You know Logitech, that company that makes the great keyboards, and the great speakers, and the great gaming mice? It’s going to start calling itself just “Logi” now, and that transition begins today.

When I asked exactly why it decided to karate chop its tenured brand name in half, the answer was simple: tech means nothing.

“Tech is everywhere,” says Logitech’s VP of brand development Charlotte Johs, a big “L-O-G-I” comically emblazened on the silk screen behind her. “Tech is in the air you breathe...it’s in your clothes...in the future, ‘tech’ doesn’t say anything,” she tells me.

In a way they have a point. After all, Gizmodo’s own tagline is “Everything is Technology.” There are precedents for the name-splitting, too: Remember when Steve Jobs decided to go all King Solomon on Apple Computer? Now it’s just Apple.

Seemingly a better fitting name for a new brand of Swedish furniture than one of the leading companies for tech accessories, the important distinction is that Logi isn’t a word. It’s not quite “logic,” which was of course the reference in the original name, and I highly doubt they’re referencing Logi the fire giant from Norse mythology. One definite bonus, though, is the company would finally be able to have the same brand in Japan, where Logitech is known as Logicool due to trademark complications. Logi, as far as I’m aware, doesn’t mean anything offensive in Japanese. Phew.

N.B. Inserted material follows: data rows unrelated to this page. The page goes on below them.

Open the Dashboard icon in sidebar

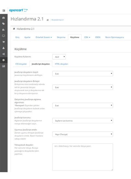[x=4, y=18]
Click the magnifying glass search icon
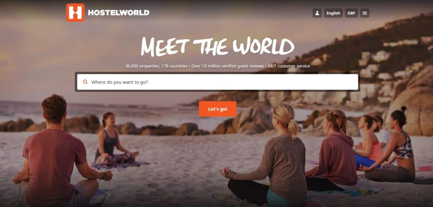This screenshot has height=207, width=433. (x=85, y=82)
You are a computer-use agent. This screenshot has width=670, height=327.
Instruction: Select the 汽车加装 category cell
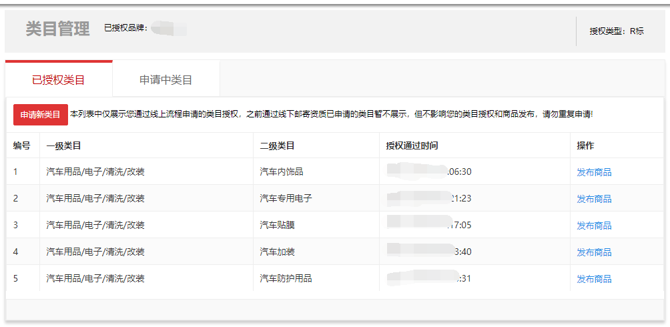pyautogui.click(x=277, y=252)
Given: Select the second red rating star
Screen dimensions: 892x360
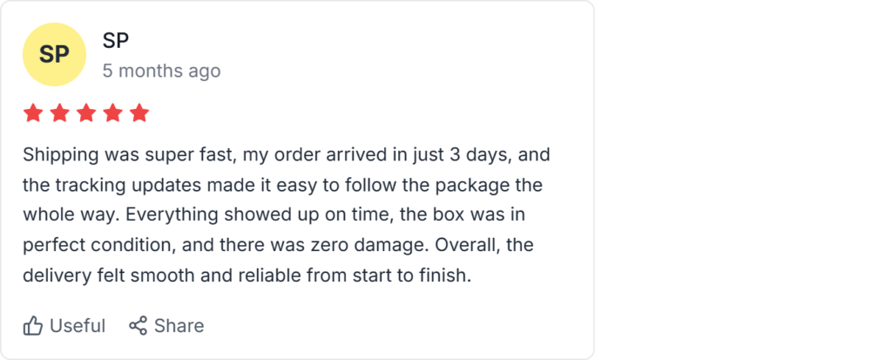Looking at the screenshot, I should [60, 113].
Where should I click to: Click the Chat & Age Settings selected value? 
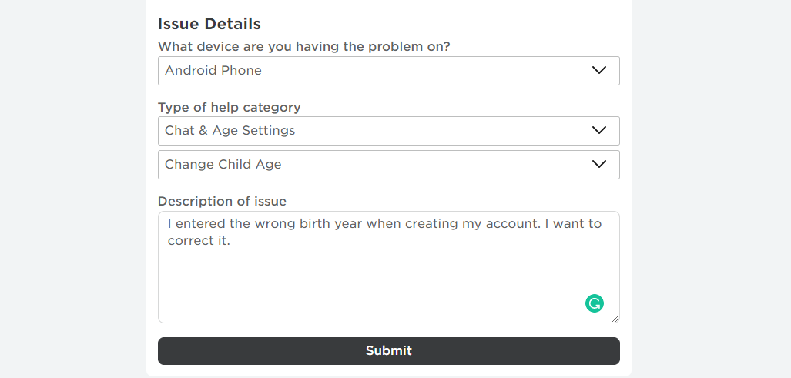230,131
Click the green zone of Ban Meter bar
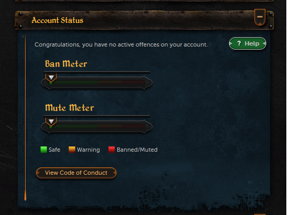Image resolution: width=290 pixels, height=215 pixels. click(x=74, y=83)
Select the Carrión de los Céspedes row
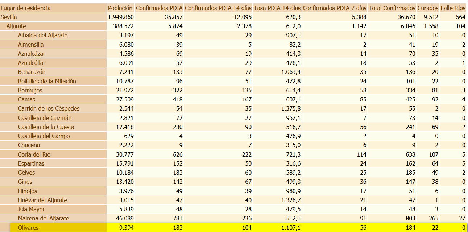468x232 pixels. point(49,108)
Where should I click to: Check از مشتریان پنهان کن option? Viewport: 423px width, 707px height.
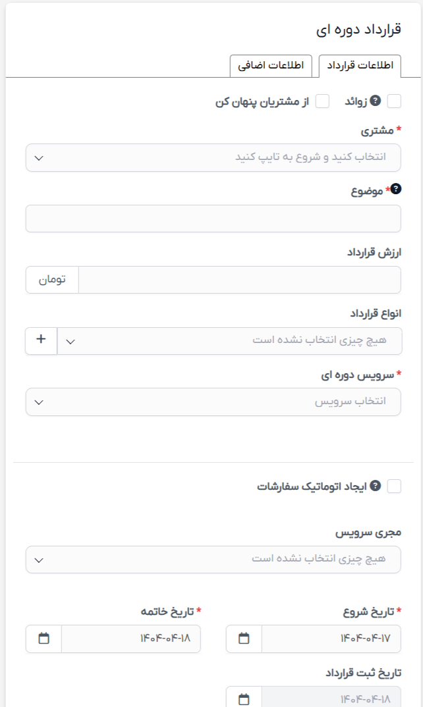322,101
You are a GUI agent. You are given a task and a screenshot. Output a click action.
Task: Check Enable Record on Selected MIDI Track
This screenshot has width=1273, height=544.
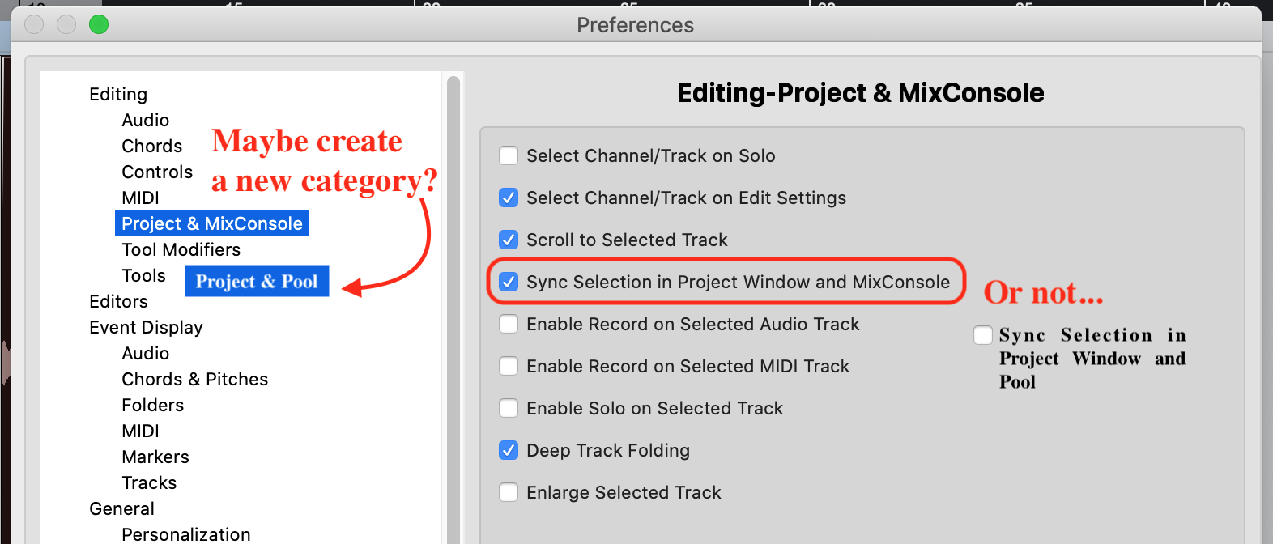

When I asked where exactly this delightfully zen new identify came from, Johs said Logitech’s Boom series of Bluetooth speakers—the company’s most popular product—was in many ways the very first Logi-inspired piece of tech. In other words, the Boom happened when Logitech started starting giving a shit about design. The name just didn’t exist yet, says Johs.

Which convienently ignores the fact that the Boom already belonged to a premium brand—Ultimate Ears, which Logitech acquired in 2008—but surely the company wasn’t about to start using a headphone and speaker brand for keyboard and mice as well.

And so, Logi was born.

From looks alone, the new logo is a visual step up from its 34-year-old predecessor. It’s clean, modern and has all the visual cues of a 21st-century startup (even the lowercase!). The color palette accompanying the makeover is bright, vivid and “in your face,” another element ripped from its Boom speakers. But it also sacrifices decades of brand identity for a short and sweet logo that’s on the one hand completely unobjectionable and pleasant-looking, but on the other, kind of bland.

The name Logitech isn’t retiring quite yet. For one, it’ll remain the company’s formal name and be sticking around on a lot of Logitech’s older stuff like mice, keyboards, and even Boom speakers...at least for now. But Logitech says, that if everything goes accordingly, Logi will be the name inscribed on almost all the things it makes, because tech isn’t spoken anymore—it’s understood.